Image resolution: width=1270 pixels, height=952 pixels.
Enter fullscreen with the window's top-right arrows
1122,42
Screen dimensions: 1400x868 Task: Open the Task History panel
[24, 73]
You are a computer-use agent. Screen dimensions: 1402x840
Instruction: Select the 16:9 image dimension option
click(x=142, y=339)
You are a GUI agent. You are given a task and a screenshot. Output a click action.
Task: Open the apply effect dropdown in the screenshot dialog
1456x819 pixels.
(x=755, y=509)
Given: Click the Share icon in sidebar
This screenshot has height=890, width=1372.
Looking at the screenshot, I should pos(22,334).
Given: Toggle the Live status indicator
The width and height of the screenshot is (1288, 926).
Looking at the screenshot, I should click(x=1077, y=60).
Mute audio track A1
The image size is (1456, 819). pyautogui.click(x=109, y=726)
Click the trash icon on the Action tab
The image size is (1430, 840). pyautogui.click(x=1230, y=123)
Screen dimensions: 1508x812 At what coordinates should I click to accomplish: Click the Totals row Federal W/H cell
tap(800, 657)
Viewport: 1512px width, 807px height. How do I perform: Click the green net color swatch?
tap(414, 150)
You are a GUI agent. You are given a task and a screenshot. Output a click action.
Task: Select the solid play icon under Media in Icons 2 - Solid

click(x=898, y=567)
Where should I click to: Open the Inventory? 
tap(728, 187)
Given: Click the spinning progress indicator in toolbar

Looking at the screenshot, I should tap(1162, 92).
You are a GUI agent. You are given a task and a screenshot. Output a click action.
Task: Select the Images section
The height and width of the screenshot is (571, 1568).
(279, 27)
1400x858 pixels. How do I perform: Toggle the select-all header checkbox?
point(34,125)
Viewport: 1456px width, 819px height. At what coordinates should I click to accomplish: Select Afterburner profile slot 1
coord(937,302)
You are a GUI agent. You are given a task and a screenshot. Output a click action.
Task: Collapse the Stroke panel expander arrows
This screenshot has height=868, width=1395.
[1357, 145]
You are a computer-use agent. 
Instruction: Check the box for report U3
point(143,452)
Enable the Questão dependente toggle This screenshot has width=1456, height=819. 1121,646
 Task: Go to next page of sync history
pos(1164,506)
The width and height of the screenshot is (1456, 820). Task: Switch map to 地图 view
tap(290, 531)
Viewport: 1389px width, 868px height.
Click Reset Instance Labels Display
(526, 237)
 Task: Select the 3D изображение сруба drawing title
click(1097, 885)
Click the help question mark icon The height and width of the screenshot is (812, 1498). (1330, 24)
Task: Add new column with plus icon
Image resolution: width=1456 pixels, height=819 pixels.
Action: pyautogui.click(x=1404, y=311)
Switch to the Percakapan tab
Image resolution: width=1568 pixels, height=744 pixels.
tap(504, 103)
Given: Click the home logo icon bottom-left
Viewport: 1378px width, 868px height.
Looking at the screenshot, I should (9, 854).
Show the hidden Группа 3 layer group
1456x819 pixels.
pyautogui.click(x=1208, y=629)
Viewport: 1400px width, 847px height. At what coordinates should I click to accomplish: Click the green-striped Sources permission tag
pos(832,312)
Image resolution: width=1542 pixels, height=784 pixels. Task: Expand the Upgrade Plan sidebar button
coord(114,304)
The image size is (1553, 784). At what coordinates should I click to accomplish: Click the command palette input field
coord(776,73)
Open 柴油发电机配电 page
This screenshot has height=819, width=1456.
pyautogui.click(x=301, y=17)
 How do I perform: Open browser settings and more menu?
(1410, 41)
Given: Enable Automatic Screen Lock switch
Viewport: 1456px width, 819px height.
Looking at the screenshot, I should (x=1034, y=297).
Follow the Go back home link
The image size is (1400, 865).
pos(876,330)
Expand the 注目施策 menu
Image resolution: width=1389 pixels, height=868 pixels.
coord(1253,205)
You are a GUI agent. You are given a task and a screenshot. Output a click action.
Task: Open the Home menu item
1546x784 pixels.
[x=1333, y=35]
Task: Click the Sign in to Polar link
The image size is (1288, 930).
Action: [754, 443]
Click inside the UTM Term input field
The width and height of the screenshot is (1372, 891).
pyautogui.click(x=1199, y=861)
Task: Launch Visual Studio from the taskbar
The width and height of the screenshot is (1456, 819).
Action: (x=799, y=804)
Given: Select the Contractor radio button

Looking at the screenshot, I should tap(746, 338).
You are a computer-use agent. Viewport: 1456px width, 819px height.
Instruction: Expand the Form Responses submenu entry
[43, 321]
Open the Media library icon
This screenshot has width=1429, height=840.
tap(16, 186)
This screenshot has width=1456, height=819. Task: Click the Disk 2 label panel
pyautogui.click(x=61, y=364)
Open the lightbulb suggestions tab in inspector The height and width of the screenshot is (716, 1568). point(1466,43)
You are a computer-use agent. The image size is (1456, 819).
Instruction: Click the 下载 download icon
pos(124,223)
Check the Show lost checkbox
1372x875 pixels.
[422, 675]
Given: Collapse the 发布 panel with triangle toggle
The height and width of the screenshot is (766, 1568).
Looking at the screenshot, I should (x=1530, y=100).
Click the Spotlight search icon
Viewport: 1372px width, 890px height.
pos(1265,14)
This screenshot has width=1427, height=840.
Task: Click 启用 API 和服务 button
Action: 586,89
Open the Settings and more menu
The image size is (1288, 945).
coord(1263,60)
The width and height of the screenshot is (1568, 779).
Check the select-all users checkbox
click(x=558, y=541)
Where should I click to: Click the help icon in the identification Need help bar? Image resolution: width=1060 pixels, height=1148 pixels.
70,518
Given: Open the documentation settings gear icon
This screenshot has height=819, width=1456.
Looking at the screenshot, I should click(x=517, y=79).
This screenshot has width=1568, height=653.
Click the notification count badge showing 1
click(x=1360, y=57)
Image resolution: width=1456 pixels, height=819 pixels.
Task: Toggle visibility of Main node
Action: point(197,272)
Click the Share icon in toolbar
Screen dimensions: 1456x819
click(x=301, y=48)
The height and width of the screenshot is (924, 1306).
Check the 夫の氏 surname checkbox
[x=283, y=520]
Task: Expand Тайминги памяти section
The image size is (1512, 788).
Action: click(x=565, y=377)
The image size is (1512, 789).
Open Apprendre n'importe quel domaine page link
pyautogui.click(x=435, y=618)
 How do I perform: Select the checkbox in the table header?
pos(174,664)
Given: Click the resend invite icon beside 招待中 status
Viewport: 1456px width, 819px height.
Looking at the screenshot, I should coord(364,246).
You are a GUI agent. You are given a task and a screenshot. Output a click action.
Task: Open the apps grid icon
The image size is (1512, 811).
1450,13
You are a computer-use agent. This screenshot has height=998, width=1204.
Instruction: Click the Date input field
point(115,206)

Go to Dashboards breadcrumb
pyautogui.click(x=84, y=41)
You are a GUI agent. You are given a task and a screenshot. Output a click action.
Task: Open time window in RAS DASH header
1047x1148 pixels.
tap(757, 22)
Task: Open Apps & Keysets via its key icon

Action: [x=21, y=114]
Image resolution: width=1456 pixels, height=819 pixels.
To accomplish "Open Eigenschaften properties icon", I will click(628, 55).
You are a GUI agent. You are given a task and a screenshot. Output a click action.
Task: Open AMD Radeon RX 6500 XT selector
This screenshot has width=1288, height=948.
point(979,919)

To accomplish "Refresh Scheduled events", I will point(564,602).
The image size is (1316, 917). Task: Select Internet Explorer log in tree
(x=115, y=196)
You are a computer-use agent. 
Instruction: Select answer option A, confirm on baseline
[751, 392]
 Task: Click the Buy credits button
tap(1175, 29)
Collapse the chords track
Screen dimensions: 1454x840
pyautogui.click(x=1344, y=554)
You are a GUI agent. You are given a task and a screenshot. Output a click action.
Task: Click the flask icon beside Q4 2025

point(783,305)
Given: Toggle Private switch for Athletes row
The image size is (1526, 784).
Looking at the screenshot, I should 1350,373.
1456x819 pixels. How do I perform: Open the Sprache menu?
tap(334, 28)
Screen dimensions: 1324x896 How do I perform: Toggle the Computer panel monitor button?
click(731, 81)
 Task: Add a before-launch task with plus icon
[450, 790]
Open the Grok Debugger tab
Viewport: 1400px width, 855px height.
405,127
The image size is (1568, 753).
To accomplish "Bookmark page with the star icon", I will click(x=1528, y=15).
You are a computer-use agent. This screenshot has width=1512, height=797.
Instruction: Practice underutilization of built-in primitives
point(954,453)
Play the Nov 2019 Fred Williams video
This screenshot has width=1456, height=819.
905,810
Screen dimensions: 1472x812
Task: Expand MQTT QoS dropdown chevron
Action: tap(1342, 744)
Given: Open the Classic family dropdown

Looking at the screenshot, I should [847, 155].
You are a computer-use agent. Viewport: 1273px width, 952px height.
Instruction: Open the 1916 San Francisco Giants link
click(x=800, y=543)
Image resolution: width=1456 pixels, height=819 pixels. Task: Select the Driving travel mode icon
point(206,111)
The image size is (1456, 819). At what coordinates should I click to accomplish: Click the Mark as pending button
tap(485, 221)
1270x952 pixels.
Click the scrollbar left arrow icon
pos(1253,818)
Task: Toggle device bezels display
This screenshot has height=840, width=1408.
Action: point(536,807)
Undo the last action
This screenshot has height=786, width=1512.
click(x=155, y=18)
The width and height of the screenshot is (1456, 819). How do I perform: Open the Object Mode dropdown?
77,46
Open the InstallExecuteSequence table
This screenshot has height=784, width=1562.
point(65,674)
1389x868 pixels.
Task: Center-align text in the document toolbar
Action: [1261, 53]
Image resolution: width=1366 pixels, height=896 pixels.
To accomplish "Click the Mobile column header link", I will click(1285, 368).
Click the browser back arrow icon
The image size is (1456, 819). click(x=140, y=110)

Work required:
Go back to the listing above. Copy word for word the lines from the one with "You are a computer-use agent. Viewport: 1456px" through the one with "Open the lightbulb", and nothing more.

Answer space:
You are a computer-use agent. Viewport: 1456px width, 819px height.
Instruction: Expand the Form Responses submenu entry
[43, 321]
Open the Media library icon
This screenshot has width=1429, height=840.
tap(16, 186)
This screenshot has width=1456, height=819. Task: Click the Disk 2 label panel
pyautogui.click(x=61, y=364)
Open the lightbulb suggestions tab in inspector The height and width of the screenshot is (716, 1568). point(1466,43)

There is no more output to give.